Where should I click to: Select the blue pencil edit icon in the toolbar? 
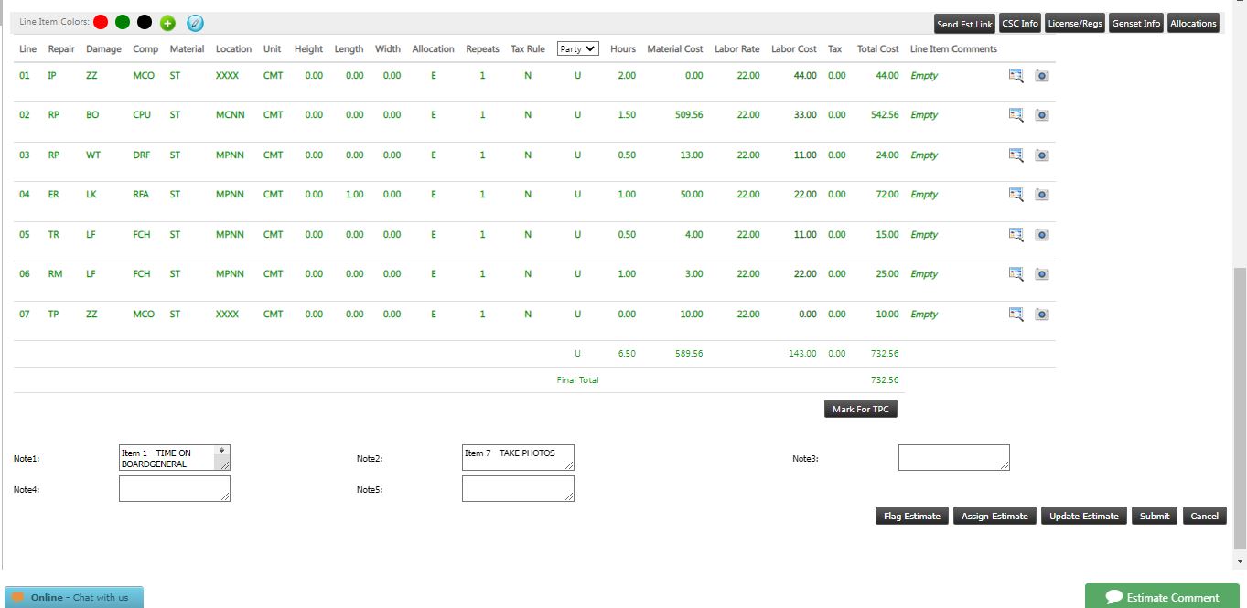point(192,23)
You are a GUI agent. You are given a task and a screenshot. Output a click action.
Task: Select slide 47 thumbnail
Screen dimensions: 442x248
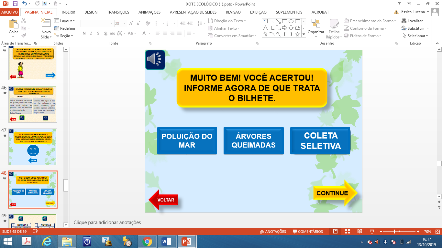coord(33,147)
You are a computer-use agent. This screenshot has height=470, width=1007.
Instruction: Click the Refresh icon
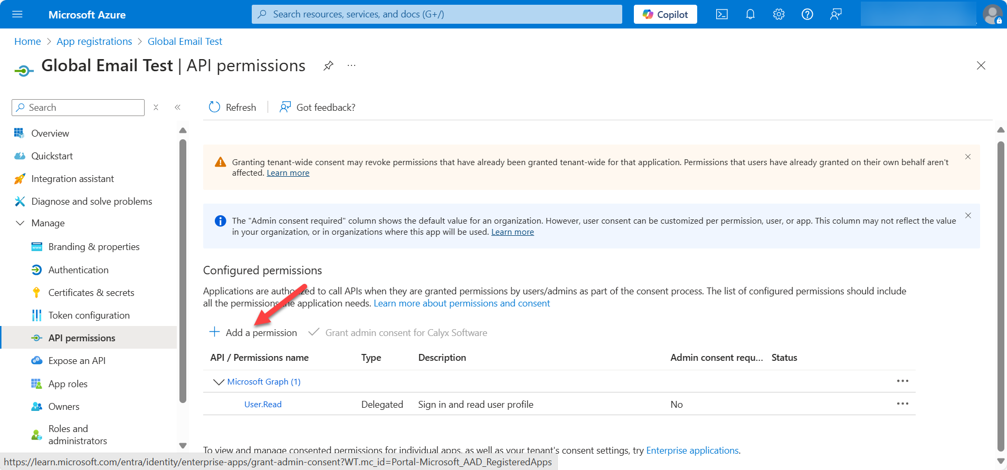pyautogui.click(x=214, y=107)
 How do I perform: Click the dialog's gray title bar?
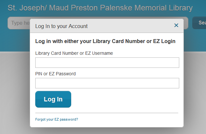[x=131, y=26]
☆ ☆ ☆ ☆ ☆
Beginning at the line that holds "Screen dimensions: 442x248" and ending with the last line of the entries, please set down each line exactly, leaving every picture out.

Screen dimensions: 442x248
coord(33,147)
You are a computer-use agent. This screenshot has height=470, width=1007.
Instruction: Click the Refresh icon
pyautogui.click(x=214, y=107)
 How do I perform: Click the dialog's gray title bar?
[x=131, y=26]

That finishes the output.